WHAT IS ASKED: State how many lines of the entries below contain the word "arrow", and reply with the number alone.

INPUT:
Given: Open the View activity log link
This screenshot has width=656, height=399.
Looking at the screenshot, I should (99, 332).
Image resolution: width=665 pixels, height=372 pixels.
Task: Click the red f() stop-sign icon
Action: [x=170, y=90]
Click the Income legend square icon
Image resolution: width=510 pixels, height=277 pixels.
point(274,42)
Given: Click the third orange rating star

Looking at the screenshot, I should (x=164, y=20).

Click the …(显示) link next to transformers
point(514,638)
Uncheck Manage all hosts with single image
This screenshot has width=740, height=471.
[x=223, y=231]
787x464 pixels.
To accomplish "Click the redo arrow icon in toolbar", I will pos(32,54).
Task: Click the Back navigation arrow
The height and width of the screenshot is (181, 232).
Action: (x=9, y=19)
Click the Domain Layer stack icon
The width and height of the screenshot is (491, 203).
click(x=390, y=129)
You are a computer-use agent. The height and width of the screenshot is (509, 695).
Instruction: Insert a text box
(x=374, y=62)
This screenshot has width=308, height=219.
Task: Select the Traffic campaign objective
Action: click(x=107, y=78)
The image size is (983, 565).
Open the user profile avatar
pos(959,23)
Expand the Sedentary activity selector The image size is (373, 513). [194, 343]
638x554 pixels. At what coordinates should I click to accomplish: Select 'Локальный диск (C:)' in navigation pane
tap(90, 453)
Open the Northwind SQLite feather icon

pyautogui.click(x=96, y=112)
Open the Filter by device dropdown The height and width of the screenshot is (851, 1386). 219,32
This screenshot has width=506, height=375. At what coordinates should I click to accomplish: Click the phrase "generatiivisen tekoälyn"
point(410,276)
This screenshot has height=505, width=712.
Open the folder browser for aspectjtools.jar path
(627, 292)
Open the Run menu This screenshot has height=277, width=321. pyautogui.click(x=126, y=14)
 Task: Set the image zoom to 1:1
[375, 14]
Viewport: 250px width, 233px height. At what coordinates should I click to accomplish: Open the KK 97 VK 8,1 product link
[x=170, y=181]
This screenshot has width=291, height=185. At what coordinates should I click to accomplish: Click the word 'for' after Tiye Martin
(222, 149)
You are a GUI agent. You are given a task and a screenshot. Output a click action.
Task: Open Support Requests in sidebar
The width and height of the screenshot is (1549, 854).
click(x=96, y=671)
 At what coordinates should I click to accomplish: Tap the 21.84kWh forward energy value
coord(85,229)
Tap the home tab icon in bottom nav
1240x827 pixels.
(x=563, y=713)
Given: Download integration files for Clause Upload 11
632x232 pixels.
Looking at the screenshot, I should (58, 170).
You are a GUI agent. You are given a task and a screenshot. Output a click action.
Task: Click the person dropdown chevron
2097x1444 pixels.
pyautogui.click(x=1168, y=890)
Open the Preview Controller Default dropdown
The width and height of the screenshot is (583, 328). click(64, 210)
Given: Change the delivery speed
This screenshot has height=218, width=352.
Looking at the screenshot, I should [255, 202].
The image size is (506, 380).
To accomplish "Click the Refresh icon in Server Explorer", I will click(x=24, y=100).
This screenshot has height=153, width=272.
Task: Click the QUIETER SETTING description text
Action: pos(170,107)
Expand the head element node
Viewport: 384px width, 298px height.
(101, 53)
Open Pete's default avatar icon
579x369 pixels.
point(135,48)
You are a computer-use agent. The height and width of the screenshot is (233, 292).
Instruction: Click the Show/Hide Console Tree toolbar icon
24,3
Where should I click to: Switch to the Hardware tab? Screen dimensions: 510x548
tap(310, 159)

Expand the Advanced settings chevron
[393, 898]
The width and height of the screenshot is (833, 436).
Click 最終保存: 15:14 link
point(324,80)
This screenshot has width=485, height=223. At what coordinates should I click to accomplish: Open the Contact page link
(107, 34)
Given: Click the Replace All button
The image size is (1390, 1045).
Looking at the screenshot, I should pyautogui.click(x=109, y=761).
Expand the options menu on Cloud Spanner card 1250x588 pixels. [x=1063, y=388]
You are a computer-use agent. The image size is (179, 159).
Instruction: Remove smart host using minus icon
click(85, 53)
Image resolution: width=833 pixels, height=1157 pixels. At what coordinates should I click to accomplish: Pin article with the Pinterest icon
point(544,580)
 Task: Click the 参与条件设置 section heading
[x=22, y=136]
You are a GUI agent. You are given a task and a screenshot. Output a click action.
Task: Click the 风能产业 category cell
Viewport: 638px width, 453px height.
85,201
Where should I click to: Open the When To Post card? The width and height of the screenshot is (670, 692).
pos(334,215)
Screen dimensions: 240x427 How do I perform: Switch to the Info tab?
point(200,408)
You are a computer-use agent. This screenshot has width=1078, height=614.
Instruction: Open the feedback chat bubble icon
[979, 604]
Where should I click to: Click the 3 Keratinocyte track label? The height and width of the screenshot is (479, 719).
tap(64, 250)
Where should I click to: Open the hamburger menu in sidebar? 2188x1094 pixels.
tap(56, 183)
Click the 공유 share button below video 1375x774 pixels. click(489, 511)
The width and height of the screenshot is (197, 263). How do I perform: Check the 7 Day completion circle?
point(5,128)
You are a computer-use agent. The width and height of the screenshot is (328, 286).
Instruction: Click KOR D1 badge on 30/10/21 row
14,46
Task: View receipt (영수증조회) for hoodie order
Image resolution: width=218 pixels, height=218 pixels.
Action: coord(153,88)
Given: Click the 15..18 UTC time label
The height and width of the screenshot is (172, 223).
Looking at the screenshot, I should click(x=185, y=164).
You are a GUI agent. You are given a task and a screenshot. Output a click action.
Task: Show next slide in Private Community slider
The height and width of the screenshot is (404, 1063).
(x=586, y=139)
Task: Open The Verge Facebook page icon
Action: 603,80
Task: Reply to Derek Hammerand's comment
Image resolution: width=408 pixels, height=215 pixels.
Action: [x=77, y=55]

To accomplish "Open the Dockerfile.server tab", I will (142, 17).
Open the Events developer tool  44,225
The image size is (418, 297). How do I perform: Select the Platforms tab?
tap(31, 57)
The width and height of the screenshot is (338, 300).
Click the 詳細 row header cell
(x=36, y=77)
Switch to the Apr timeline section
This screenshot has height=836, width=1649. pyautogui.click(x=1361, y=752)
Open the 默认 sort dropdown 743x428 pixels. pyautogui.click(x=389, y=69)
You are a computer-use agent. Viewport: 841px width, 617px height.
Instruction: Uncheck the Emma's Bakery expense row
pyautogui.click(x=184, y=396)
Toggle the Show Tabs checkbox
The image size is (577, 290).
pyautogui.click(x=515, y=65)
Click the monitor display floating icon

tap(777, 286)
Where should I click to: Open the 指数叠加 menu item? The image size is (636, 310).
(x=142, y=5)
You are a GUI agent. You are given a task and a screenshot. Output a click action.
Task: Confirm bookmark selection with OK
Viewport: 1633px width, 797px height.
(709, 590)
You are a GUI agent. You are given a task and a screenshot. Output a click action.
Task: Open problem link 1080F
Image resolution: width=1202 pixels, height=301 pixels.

RESULT OF THE EXERCISE: 2